Another interesting example of this I recently encountered is in the arguement that first starts with God not answering personal prayers to help us find lost keys, for example, because he should be more concerned about the needless suffering than my lost keys. Such micromanagment doesn't make sense. then the tide turns to creating us so that we have a siezure when we attempt to harm someone or create us so that the worst kind of pain and suffering we encounter is a papercut. Now isn't that micromanagement?
By the way David it is a good post.

Amy Sayers said...


Your response to Weisberger so far have been *very* impressive, and I predict that when your work becomes well-known, it will be as much for the appeal of your writing as it will be for the originality of your thinking.

And, BTW, if Weisberger really is among the top-tier atheists arguing from the POE, and if you really are in the bottom tier of the theist-defense-camp, then atheists may as well abandon this POE ship. You are swabbing her review into the bilge.

Stunney said...

If God helped one person find their lost keys, Weisberger would seize on this as an injustice. Wouldn't an omnibenevolent God be bound in fairness to help everyone who ever lost their keys?

God caves in. This would have the effect that keys would then by nature be un-loseable.

This wouldn't get God off the hook, though, with Weisberger. Wallets too would have to be un-loseable.

Those would represent startling changes to our world. But that's not the half of it. If someone accidentally dropped their keys over the side of an ocean cruise-liner, God would have a problem concerning how to ensure the keys would remain unlost. Well, either keys could bounce up off ocean surfaces, or else oceans could automatically plunge whenever a key was heading their way, ensuring no sinking keys. That's easy.

Would this satisfy Weisberger? No. Keys are much less important than ships full of people. So we'd have to have unsinkability as part of the very essence of being a ship.

But wait a minute. Not many people are at risk on the high seas, relatively speaking. Cancer is the big killer now. God should abolish it.

But God wouldn't be fair if he only got rid of cancer. What about the people whho die of heart attacks? Does God not care about them?

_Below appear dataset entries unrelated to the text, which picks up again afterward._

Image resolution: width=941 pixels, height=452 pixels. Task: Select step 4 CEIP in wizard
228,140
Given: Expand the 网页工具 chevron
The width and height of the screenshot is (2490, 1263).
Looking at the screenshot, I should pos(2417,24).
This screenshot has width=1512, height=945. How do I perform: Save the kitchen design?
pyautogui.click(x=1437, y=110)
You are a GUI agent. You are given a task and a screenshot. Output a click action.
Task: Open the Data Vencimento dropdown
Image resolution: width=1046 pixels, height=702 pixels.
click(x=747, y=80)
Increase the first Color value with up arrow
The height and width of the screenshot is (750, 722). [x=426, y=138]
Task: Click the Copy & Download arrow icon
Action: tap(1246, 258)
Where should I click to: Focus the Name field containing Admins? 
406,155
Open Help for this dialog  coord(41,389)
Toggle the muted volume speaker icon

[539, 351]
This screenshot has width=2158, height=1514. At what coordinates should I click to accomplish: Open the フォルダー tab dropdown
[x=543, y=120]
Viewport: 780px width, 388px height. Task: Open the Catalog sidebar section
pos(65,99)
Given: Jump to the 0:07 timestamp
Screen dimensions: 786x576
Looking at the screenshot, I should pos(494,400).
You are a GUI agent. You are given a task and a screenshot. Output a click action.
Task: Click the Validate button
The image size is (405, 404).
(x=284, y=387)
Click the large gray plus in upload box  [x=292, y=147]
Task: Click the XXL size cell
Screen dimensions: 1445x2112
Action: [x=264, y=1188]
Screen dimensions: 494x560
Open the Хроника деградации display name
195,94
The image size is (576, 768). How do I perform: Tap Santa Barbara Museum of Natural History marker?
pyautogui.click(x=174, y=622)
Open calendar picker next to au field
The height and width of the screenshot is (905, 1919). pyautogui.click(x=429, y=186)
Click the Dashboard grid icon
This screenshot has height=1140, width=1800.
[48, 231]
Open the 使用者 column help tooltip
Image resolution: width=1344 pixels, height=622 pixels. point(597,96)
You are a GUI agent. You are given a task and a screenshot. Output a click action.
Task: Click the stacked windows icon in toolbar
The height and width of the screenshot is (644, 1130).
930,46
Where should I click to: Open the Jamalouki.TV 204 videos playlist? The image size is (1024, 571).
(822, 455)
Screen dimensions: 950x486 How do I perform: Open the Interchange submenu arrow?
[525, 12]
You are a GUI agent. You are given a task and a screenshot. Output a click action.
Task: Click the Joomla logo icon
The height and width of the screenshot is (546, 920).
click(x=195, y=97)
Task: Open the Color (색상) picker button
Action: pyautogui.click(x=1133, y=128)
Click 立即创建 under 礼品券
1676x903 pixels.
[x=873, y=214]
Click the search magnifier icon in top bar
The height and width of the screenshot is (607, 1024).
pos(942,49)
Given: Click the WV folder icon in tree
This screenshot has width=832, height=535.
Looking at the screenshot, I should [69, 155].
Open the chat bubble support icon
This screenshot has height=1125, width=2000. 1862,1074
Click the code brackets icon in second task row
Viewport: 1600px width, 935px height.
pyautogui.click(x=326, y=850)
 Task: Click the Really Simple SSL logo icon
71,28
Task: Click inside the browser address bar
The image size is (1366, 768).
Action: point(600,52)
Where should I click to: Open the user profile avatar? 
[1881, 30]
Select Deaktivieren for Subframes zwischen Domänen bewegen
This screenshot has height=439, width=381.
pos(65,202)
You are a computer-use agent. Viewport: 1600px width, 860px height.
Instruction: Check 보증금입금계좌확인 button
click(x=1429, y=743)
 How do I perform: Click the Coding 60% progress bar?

Pretty soon one goes from recovering one set of keys to abolishing all causes of death in apparently obvious steps dictated by how an omnipotent all-good being clearly ought to behave.

Weisberger, however, forgot about sin. For with death abolished, there'd now be no limit to the number of years we could spend hating our brother. How miserable our brother would be knowing that his hate-filled sibling could express that hatred indefinitely.

Weisberger's advice to God would lead to horror within seconds of being followed.

I wonder if Weisberger ever pauses to think about that.